The time to clean your tap lines is before you need to.
When we were expecting our daughter, I was smart enough to know that my caffeine consumption would increase exponentially upon becoming a parent, so we invested in a semi-automatic Gaggia espresso machine the summer before the due date. In the years since, that thing has pulled literally barrels of shots, and I was relatively diligent about cleaning the portafilter assembly with PBW and flushing the system with descaler every couple months.
But, just like the lines we use to run sweet, essential carbonated homebrew from a corny keg to a faucet, the occasional halfassed rinse isn’t good enough in the long haul. Last week the Gaggia started chugging, slowing down, barely mustering enough pressure to push a trickle of steam through a puck of ground coffee.
Citizens, this would not do. Daddy needs coffee.
No, what was needed was a deep cleaning, a teardown and rebuild using a mixture of bike tools (metric wrenches!) and citric acid from our friendly neighborhood LHBS to strip the accumulated calcium deposits that were clogging the valves in the brew group.

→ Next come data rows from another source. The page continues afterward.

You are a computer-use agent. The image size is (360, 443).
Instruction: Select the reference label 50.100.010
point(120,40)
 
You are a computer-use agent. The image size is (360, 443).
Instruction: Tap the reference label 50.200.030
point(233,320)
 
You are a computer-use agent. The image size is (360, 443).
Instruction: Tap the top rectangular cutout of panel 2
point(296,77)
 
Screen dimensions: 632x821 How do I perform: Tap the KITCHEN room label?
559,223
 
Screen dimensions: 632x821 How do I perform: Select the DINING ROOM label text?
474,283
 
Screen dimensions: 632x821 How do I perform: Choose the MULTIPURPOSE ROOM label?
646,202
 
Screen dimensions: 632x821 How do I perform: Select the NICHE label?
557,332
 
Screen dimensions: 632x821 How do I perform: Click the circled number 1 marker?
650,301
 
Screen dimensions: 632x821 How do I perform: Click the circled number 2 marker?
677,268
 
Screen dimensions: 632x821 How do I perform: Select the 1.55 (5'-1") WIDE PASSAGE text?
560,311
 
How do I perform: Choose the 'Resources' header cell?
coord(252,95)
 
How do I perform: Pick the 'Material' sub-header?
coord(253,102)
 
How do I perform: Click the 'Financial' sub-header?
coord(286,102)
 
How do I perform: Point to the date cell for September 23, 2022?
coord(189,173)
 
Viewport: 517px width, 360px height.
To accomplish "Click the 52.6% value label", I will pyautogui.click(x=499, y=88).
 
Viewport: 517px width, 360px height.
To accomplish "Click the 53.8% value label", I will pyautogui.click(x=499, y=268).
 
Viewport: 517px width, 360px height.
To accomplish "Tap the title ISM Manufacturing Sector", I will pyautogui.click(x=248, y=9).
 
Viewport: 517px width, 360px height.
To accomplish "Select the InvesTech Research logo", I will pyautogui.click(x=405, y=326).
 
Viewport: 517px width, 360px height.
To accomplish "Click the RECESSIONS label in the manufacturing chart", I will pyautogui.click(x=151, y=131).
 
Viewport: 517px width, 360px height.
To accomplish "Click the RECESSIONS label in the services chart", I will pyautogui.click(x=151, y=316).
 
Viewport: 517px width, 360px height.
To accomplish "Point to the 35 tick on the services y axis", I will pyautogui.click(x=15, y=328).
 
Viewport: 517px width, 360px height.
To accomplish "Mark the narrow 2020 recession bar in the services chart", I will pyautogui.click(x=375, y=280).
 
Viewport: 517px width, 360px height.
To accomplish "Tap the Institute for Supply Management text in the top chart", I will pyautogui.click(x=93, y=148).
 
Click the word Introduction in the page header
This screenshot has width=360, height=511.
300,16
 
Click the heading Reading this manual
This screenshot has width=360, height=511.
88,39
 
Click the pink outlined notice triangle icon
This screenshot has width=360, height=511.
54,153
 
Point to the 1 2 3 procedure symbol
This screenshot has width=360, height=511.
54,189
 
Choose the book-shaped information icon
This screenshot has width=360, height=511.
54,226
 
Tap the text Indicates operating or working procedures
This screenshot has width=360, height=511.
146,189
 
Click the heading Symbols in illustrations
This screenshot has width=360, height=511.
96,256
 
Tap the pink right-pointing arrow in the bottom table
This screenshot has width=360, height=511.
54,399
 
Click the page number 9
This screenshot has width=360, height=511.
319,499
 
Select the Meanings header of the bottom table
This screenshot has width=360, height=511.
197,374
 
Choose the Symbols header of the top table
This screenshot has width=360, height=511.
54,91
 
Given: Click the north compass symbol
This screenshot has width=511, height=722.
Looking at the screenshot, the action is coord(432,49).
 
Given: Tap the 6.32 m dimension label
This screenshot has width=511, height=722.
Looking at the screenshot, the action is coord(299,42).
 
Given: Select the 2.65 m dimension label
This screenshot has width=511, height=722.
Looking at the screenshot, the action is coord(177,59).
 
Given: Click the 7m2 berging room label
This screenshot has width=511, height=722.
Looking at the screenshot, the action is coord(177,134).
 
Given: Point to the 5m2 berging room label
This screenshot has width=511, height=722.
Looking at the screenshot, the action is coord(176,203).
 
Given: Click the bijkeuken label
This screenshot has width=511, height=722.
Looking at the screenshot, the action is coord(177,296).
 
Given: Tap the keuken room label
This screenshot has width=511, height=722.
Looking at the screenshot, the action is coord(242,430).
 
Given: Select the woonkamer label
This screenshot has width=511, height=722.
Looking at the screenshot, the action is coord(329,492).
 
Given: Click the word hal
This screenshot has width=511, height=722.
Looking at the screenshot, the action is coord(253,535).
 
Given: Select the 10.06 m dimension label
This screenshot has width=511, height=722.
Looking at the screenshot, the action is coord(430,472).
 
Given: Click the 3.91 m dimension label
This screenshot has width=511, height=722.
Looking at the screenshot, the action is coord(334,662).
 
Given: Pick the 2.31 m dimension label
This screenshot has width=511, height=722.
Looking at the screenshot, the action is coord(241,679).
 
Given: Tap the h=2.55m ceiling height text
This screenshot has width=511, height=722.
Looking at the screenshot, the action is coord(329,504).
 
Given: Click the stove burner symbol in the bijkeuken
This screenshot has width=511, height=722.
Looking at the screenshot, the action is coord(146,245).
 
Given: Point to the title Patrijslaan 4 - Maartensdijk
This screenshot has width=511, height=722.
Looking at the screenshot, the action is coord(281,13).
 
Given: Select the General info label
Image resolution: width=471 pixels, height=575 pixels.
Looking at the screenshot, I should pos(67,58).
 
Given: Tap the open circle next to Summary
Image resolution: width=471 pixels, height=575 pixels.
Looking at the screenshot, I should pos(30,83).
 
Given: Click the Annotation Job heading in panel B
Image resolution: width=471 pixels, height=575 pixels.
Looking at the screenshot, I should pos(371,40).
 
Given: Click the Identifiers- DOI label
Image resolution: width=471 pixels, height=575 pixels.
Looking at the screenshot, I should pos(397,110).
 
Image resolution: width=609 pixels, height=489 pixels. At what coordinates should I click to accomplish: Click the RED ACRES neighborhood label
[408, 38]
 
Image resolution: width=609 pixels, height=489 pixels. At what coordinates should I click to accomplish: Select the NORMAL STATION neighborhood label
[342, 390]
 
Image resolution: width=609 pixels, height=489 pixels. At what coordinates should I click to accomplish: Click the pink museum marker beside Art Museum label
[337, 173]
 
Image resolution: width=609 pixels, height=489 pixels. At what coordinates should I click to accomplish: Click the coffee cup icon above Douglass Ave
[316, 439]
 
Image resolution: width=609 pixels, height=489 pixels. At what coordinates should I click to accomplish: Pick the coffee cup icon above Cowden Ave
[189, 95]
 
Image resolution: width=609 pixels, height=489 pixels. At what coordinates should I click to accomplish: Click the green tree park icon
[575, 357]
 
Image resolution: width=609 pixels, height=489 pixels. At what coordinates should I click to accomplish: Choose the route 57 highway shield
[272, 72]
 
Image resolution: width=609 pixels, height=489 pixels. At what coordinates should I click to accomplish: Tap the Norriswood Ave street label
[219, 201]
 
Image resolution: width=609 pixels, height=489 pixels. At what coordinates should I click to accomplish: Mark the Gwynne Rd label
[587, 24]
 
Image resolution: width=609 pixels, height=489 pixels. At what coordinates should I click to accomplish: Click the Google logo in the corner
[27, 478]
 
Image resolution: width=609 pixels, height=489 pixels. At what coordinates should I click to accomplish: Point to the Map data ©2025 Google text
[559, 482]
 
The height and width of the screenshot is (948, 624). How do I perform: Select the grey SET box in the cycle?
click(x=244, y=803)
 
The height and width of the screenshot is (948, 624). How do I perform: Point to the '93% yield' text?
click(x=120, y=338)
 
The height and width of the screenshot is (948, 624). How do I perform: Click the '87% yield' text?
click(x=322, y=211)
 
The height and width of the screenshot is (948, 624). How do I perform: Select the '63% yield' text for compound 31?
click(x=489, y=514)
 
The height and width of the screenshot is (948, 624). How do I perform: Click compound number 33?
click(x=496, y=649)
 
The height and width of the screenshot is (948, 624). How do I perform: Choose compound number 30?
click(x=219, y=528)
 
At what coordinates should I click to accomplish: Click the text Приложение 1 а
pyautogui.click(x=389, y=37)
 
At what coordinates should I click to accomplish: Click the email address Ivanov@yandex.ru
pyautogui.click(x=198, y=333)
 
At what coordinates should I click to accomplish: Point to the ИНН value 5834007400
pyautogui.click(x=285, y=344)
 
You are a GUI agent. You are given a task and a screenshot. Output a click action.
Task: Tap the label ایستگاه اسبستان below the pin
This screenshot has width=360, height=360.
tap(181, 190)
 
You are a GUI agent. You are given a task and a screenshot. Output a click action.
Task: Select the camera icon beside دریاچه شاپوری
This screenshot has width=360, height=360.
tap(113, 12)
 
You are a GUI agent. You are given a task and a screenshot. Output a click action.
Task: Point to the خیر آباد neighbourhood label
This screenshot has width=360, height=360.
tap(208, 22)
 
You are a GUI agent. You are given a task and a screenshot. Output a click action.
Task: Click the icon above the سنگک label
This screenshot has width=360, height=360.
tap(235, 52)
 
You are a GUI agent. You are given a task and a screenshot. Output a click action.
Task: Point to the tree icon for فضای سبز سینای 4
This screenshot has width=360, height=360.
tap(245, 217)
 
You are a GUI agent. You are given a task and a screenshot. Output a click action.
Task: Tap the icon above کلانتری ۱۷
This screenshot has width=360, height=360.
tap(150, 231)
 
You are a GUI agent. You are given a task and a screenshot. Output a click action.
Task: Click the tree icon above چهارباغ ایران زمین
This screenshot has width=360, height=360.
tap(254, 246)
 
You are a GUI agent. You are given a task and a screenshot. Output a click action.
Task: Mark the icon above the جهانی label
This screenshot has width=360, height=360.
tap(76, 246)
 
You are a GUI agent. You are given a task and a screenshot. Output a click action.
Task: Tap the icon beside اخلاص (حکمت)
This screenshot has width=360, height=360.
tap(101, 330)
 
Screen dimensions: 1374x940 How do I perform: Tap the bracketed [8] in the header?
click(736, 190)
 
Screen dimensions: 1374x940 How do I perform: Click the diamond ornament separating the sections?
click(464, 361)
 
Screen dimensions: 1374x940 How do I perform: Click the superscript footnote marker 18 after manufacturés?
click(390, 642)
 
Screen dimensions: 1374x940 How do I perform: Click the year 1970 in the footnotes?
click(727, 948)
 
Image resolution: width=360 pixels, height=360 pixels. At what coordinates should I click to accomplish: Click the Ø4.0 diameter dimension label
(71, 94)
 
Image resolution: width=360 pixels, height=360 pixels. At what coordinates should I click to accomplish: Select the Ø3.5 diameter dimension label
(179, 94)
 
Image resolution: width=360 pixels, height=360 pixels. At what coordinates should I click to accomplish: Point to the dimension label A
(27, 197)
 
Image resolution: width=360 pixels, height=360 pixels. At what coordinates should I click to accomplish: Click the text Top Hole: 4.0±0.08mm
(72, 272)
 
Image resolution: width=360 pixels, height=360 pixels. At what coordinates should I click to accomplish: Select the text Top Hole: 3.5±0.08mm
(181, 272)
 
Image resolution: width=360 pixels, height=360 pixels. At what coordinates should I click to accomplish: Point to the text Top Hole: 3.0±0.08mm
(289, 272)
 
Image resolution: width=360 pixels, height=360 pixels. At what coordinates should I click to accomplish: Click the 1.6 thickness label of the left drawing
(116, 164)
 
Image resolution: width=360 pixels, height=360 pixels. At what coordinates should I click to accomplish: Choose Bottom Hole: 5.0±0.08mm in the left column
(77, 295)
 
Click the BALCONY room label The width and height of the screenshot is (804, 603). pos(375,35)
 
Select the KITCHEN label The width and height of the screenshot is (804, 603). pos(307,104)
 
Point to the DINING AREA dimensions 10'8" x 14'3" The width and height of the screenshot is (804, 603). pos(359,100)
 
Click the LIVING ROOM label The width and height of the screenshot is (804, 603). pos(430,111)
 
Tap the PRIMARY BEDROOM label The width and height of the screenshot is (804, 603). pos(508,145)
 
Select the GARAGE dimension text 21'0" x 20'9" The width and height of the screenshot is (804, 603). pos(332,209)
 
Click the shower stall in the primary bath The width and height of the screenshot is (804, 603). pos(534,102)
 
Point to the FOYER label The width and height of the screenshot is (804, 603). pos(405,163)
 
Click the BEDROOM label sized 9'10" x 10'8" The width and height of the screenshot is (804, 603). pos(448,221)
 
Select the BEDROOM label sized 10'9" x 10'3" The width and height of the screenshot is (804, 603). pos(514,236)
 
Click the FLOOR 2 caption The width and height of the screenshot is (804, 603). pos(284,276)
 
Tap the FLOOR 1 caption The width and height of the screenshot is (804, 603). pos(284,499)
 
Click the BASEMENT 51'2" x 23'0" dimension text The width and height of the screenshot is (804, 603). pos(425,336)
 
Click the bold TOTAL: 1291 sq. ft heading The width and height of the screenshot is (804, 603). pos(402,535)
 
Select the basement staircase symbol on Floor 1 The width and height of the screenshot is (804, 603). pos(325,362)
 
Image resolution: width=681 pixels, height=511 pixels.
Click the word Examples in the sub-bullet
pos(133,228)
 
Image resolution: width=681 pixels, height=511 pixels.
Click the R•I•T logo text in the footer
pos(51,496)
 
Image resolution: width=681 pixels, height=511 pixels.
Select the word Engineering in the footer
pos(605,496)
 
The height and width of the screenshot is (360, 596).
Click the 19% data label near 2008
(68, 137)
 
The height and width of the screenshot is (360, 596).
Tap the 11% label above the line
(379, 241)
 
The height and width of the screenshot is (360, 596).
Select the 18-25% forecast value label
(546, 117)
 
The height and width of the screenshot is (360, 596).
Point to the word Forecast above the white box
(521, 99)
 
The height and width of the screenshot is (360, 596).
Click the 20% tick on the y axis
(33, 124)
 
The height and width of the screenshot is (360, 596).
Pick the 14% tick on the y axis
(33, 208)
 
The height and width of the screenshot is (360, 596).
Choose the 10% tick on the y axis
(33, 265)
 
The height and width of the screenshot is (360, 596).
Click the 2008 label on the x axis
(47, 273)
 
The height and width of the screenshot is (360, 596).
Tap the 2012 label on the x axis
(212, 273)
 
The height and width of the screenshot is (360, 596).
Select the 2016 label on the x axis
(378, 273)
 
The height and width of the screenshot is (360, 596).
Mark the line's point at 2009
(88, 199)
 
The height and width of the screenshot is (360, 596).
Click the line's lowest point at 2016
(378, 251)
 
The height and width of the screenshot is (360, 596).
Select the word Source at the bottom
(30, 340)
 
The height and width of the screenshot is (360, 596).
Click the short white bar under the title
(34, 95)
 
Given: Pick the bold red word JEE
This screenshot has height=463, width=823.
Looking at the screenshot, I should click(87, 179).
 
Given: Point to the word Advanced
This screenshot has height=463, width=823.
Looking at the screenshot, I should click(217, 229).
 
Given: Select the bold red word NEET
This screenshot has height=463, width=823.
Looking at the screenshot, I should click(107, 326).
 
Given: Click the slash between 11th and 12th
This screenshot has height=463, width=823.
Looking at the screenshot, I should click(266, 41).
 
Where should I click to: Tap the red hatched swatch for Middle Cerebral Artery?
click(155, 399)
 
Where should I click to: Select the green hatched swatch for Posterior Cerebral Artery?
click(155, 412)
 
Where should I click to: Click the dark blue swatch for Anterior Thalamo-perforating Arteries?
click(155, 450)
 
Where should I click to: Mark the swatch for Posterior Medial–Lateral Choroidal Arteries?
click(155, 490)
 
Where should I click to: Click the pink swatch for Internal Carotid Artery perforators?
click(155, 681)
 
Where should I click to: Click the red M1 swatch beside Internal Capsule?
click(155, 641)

So I did that, and I wish I had done it before it ever got to the point that I had to live without espresso like some kind of Neanderthal, but the moral of the story is that fracking around with the limed-up shower screen block and group valve reminded me that it was past time to flush the lines on the kegerator, and once I did so, the Dunkel and the Hoppy Amber Lager immediately started drinking better and our all-around quality of life improved.
How do you clean your tap lines? BLC, PBW, alternating acid rinses, let the beer clean it out? Are you conscientious, or do you wait til it’s past due?